Job 1: In the rows from the line with "Viewport: 949px width, 603px" to the line with "point(45,216)", switch "checkbox" to "toggle" and give back only those lines, with nothing else altered.

Reading passage:
:::

After leaving University in 2000 I got a Christmas temp job working in my local Boots store initially working in the cash office. I’ve never handled so much cash in my life but I must have been deemed trustworthy. It always amused me that they got me to deal with counting up the money with maths not my strong point.
In the end I got stuck there for 4 and a half years although I did move onto the Photo Lab after a while. Photography has always been something I enjoyed and used to take photos on holiday and of course planes and trains. Boots were good enough to allow me Tuesdays off to go study part time an HNC in Photography at Wolverhampton College which I really enjoyed.
This started something off and I began to develop an interest in and style of architectural photography, high contrast black and white images of angular buildings. There was a brief pause from that after suffering from depression, finally leaving Boots and going travelling for a year in Australia.
I have so many wonderful memories of that trip Down Under although it seems a long time ago now. I jumped out of a plane, hang glided off a cliff, swam with a Whale Shark, walked around Uluru, fossicked for sapphires and saw so much incredible scenery and amazing wildlife. I loved the freedom and nomad-like qualities it gave me. I do miss that I have to admit and yearn for that sense of adventure.
The scale of the country was something that will stay with me. One particular walk I did in southern Tasmania I only passed a few Wallabies after several hours and when I reached the sea there was then nothing between me and Antarctica. The UK is so tiny in comparison!
On my return I did a few random jobs, delivering wheelie bins and data input at a veterinary laboratory (there were slices of sheeps brains in jars in a fridge) but I soon ended up going self-employed in 2007 as a freelance photographer. I got a Prince's trust loan to buy a camera and started building up a portfolio of architectural images to offer my services to architects. I also got involved with a few business and photography development courses and organisations in Birmingham at the Custard Factory.
Rhonda Wilson ran Rhubarb Rhubarb which did portfolio reviews and I had a few at different events including one with Simon Bainbridge the editor of the British Photographic Journal. No one quite knew what my photography was, it wasn’t fine art nor technical architectural photography and so it never really went anywhere and I started to lose interest and direction.
I did exhibit my work several times with a few group shows with my HNC cohort in Wolverhampton and at the Brighton Photo Fringe which I would also do solo a few years later in 2010. My claim to fame is that one of my architectural images of Shrewsbury’s then new theatre building was used as a prop in the Christopher Nolan film Inception. A gang of us went to watch it at the cinema when it came out, which was fun! Leo and Cillian are having a heated discussion in a swanky hotel bathroom and it’s on the wall behind them.
I remember Rhonda saying to me something along the lines of ‘you should try moving image’. Sadly she died before I ended up going down that route but I still wonder what she would have thought of the direction I ended going in.
Around this same sort of time my sister Helen had been studying woven textiles, firstly her BA at Winchester, then she worked for Wallace Sewell London as their studio manager for a year or so before going to the RCA in Kensington. I visited a few times and must admit I was surprised the first time to see the facilities. They weren’t as grand as the name suggested. I enjoyed hanging out there, there was a creative hubbub and the view across to the Royal Albert Hall was great. This is where I started to understand the world of textiles and meet people who I still know today.
Once she left she came back to Shrewsbury and we ended up finding a studio space in town which we shared for about 5 years, an old dance studio. It was spacious although freezing in the winter but could fit her newly acquired loom in. This loom was bought from the RCA and it had been in their basement for some time. Roger the then technician had modified it with a hand soldered computer box.

:::

Material shown:
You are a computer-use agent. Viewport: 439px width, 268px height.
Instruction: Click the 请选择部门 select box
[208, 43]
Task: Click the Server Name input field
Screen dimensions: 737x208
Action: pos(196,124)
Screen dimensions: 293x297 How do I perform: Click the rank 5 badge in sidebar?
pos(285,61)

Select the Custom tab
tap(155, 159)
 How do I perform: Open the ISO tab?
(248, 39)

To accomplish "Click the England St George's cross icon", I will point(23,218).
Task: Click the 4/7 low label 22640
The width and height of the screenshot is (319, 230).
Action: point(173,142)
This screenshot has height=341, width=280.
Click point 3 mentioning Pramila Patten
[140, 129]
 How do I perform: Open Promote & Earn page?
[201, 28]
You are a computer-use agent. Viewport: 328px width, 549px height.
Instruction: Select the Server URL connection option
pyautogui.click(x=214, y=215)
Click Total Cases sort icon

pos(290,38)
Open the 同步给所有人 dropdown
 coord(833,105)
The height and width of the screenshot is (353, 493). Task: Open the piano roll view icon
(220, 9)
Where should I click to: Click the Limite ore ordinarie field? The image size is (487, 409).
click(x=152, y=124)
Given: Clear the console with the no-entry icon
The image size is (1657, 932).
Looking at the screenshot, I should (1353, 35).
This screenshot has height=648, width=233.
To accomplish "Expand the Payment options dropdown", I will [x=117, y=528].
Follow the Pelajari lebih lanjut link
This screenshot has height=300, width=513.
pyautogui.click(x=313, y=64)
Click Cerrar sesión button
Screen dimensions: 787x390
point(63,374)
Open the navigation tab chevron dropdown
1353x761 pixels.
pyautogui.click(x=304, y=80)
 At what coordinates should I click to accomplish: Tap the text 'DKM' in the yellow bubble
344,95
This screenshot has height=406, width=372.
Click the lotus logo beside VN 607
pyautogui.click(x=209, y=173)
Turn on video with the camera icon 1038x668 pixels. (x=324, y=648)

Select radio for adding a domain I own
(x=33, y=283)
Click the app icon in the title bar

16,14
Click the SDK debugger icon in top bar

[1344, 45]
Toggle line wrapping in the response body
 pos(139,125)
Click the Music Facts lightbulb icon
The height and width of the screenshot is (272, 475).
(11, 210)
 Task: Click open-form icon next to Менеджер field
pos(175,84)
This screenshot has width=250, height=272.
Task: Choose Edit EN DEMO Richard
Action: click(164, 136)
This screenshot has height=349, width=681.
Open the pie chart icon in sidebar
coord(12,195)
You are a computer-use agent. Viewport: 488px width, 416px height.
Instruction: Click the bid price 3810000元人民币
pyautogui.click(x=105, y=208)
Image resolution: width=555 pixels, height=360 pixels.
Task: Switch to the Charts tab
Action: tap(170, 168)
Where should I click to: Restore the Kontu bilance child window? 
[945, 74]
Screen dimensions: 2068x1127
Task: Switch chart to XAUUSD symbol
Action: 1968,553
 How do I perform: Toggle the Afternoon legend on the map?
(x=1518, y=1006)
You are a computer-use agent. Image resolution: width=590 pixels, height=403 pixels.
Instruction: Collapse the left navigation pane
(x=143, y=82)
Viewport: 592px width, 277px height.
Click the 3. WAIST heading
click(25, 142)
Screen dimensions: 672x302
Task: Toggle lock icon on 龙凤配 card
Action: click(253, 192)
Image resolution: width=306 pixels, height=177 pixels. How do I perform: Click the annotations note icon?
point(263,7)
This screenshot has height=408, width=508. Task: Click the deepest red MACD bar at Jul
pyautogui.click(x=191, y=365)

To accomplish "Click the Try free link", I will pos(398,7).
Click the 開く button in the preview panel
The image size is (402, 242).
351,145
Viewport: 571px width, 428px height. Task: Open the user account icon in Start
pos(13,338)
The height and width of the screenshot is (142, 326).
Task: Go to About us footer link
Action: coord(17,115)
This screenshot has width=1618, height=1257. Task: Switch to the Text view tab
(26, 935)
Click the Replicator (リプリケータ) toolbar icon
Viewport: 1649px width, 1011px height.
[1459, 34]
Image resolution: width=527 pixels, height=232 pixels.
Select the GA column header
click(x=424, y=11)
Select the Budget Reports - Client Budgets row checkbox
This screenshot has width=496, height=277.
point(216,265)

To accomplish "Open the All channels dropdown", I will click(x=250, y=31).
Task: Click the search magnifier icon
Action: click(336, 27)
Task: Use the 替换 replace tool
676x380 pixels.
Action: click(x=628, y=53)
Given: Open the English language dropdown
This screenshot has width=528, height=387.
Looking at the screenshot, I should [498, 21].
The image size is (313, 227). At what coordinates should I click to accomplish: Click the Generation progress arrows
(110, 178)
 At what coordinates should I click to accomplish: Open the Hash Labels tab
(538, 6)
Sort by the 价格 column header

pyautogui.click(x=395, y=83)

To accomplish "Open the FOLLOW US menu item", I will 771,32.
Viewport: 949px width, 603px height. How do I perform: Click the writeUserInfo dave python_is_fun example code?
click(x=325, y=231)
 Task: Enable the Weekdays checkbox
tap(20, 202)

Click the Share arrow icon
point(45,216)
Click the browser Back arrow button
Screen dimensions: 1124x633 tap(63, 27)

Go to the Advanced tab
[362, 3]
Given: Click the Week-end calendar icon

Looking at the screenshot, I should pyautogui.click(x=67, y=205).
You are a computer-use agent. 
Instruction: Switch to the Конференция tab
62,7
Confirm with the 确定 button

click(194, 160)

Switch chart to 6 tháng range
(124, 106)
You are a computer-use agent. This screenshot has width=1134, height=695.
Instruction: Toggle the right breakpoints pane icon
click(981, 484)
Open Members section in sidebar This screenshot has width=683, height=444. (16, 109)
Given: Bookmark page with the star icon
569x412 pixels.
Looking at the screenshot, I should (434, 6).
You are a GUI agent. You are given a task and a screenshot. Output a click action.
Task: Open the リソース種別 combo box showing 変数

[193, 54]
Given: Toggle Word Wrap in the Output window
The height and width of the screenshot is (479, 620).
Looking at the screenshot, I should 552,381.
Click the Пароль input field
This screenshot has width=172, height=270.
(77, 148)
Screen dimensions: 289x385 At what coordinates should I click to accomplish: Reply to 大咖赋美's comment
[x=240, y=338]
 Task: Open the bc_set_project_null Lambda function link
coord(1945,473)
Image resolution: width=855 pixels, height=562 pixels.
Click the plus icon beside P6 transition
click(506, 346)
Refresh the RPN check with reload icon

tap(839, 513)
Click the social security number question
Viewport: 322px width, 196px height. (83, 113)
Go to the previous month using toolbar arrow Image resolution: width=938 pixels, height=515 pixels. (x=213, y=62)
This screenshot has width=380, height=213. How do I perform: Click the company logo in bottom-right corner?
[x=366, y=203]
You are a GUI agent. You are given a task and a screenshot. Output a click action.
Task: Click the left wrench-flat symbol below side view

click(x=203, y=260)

:::

Job 2: In the passage about the writer's photography career, list every activity named in the sentence beginning "I jumped out of a plane".

Task response 1:
Viewport: 949px width, 603px height. How do I perform: Click the writeUserInfo dave python_is_fun example code?
click(x=325, y=231)
 Task: Enable the Weekdays toggle
tap(20, 202)

Click the Share arrow icon
point(45,216)

Task response 2:
- Jumped out of a plane
- Hang glided off a cliff
- Swam with a Whale Shark
- Walked around Uluru
- Fossicked for sapphires
- Saw incredible scenery and amazing wildlife